Integral to patient care and the overall healthcare system, diagnostic testing continues to surge. Driven by the persistence of chronic disorders and infectious diseases, and the emergence of new diagnostic assays, this surge has prompted high-throughput areas of the clinical lab to implement automation for safe, accurate, and timely processing of samples. Robust and flexible automated solutions for pre- and postanalytic specimen sequencing remains vital to meeting testing demands and tackling the critical shortage of experienced laboratory personnel.
Complex, labor-intensive demands
Sometimes viewed as a “factory” that produces diagnostic data from testing patient specimens, high-volume clinical labs support multiple concurrent production workflows. From the arrival of specimens to the delivery of final test results, clinical labs are expected to have quick turnaround times (TATs) with near-zero tolerance for loss or compromise of patient samples. A seemingly daunting task to manage, laboratory supervisors and their teams are discovering that efficient, reliable, and flexible automation systems compatible with modern digital infrastructure are up for the challenge. These systems optimize the spatial placement of specimen reception and analytical areas and improve workflows while reducing errors.
With an expected steady growth from 2023 to 2028, the North American Lab Automation Market will meet clinical lab pain points head-on to address the high burden of chronic disease, as well as the increasing demand for early diagnostics. From higher processing speeds and greater test accuracy to safer work environments and reduced laboratory staff workload, both pre-engineered standalone work cells and customized process solutions are providing the capability and capacity where needed to identify, prepare, route, and maintain patient specimens quickly yet accurately.

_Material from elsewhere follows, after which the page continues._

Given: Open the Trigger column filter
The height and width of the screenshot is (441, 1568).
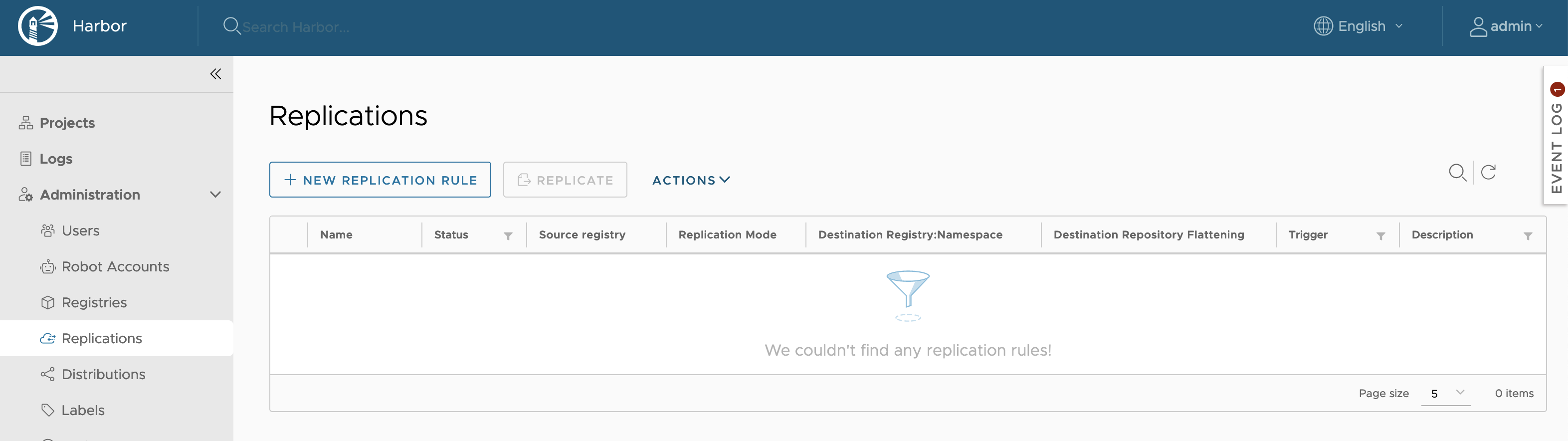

Automation evaluation and preparation
Able to assist in the efficient and accurate operations of high-throughput labs, advanced automation, including robot utilization, is well-suited to repetitive tasks that are vulnerable to error when performed manually. Target areas for workflow optimization often include barcode reading, sorting, decapping, aliquoting, recapping (or sealing), and rack loading, as well as other niche applications.
As only 30 percent of clinical labs in Europe, Japan, and the United States have implemented a significant degree of automation, new entrants into this field should be mindful of the critical requirements necessary for successful implementation. Key areas for lab evaluation and preparation include:
1. Container standardization and labeling
Container standardization and labeling are vital to maintaining a safe and efficient automated lab workflow that maximizes operational efficiency and protects patient data. In preparation for automation, laboratory supervisors should address several questions:
- What is the range (i.e., dimensions and type) of the specimen containers?

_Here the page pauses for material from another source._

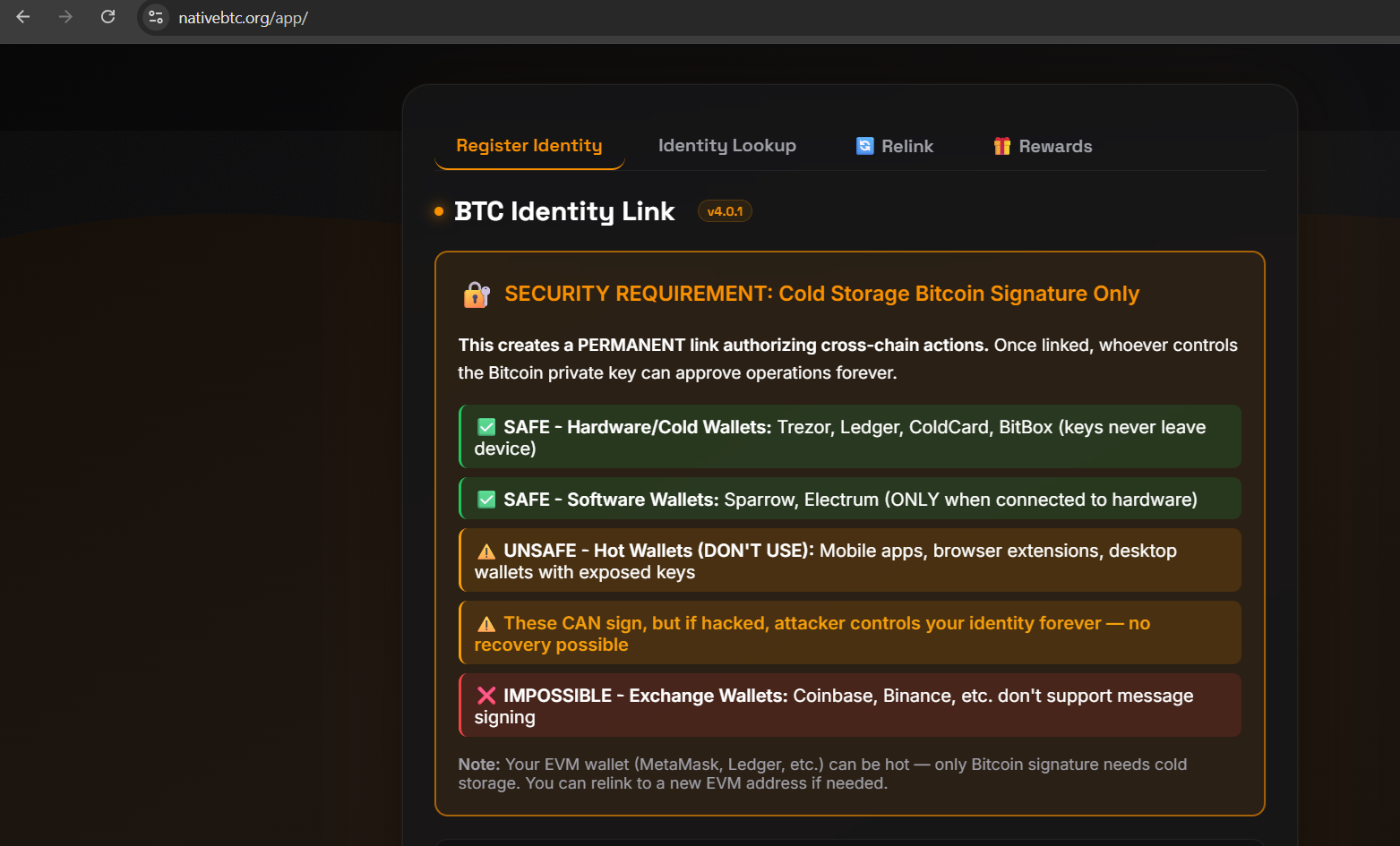Click green checkmark beside Hardware/Cold Wallets
This screenshot has height=846, width=1400.
tap(486, 427)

- Are labels printed with consistent quality using the same barcode schema?
- Are labels applied correctly and consistently?
Answering these questions will help determine the proper hardware and software solutions. While contemporary automation system design allows for multiple container configurations with some tolerance for label misplacement, there are limitations. The greater the range of tube sizes and label placement errors, the more challenging it is for automation to perform the task at the desired rate and accuracy.
Consider an automated system that connects with your lab’s IT infrastructure to facilitate the high level of traceability needed to control specimen workflows. Process automation systems with multiple connectivity and configurability options are ideal. They enable rapid data exchange across information systems and ensure compatibility with future IT architecture.
2. Process volume capacity
Knowing the volume of specimens to be processed is paramount when determining the optimum automation solution. In fact, this information is key to justifying the use of automation. There are a variety of preanalytic specimen processing instruments and systems designed to handle a few hundred specimens per hour and others capable of processing 2,500 specimens per hour.
Since most clinical labs receive patient specimens throughout the day in varying hourly volume, the peak and average volumes, automation capacity, diagnostic testing capacity, and TAT should be all evaluated to determine the appropriate scale of the automation solution.
Pay attention to postanalytic sorting and archiving system selection as well. Availability of postanalytic samples for retesting and add-on testing, length of archive hold, and archiving environmental requirements will contribute to defining the downstream workflow and suitable automation solution.
3. Facility workflow optimization
To enable seamless specimen processing, consider the existing facility floor plans. Older laboratory environments often feature divided areas for each department and process, whereas newer laboratory designs trend toward open-concept layouts, allowing for flexibility as throughput demands fluctuate.
In the rare instance where a new lab is being designed without the burden of outdated criteria, workflow can guide positioning, with automated preanalytic processing systems (e.g., bulk sorters/loaders) are placed near receiving docks, and preanalytic output systems (e.g., specimen sorters) are placed near high-volume diagnostic areas.
4. Dynamic clinical lab future
To meet pressing demands in both closed and open floor plans, laboratory supervisors should thoroughly evaluate current lab processes and strongly weigh the benefits of flexible automation systems, implementing them as appropriate. A shift to modular automation systems, including the integration of existing equipment, can not only optimize production but also reduce inefficiencies, bolster workforces, cut down expenses, and improve revenue for a competitive advantage.
Custom solutions provide workflow- and site-specific automation for many large, high-volume labs. On the other hand, flexible modular automation can expand operations for small to medium facilities, enabling labs of all sizes to become more resilient.